If I sort it out with myself, I can think about when I want to exercise and what I can do to actually work in that rhythm. If I want to exercise twice a week for an hour each morning, but I’m dropping my child off at school or working the morning shift, I might start with one day when possible and general short warm-up exercises on the second day when I don’t have much time (unless getting up early isn’t difficult for me and I can exercise at 6am). On top of that, on the other days I’ll go for a walk in the park, forest or by the sea. If I have a dog, it’s not an issue at all – I don’t have time to train, but I’ll go out for a walk with my dog three times a day (unless I make my kids to walk it). The walk may not fully satisfy my need for intensity of movement (although I may jog or walk a bit), but it counts too. There is no need to burden ourselves unnecessarily with the remorse of not training for an hour each day if the current life context does not allow us to do so. Perhaps such a rhythm will be possible for a few weeks or months and then it will change.
If I want to go to a class organised at a certain time and I don’t have other obligations at the same time, the most important question is: why do I practise? Are these classes important to me and why.
If my lifestyle is busy, fast-paced, full of movement and change, and I am committed to practising kalarippayattu regularly, I need to consider what I will give up so that I don’t fall behind and that the practice has a beneficial effect on my health and overall fitness.

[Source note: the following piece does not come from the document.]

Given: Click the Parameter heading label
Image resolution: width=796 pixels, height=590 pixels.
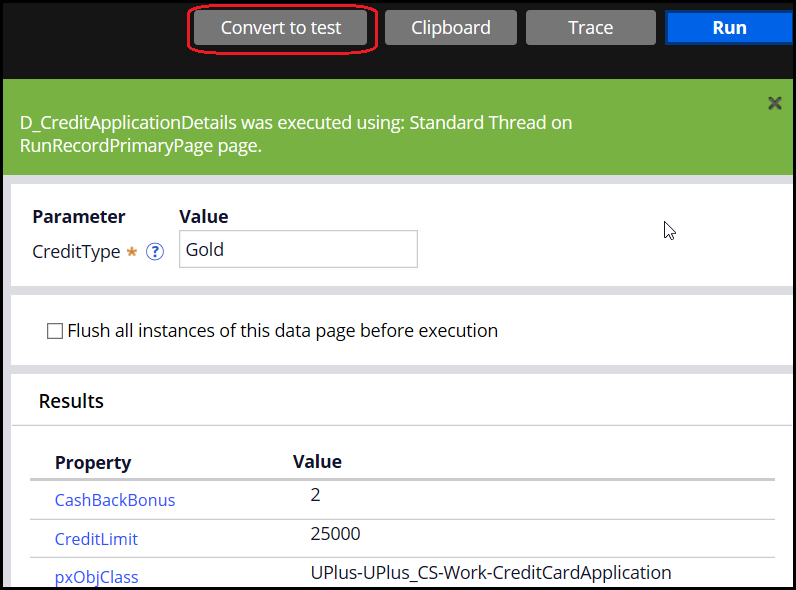Looking at the screenshot, I should pos(79,217).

3Rs: Regeneration, variety, balance
Regardless of how often we participate in kalarippayattu training or other movement activities, it is important to balance the type of movement implemented during them with others. In the case of kalari, outdoor activities in exposure to sunlight, stretching, slow forms of yoga (e.g. yin yoga), swimming, walking in natural surroundings (green areas, water, mountains) are beneficial. These activities balance the fiery, intense nature of kalarippayattu and help with regeneration. Additional regeneration will be provided by a bath or shower, a massage, a relaxation treatment or, in the minimum version, lying on the sofa in silence and stillness (including mental stillness).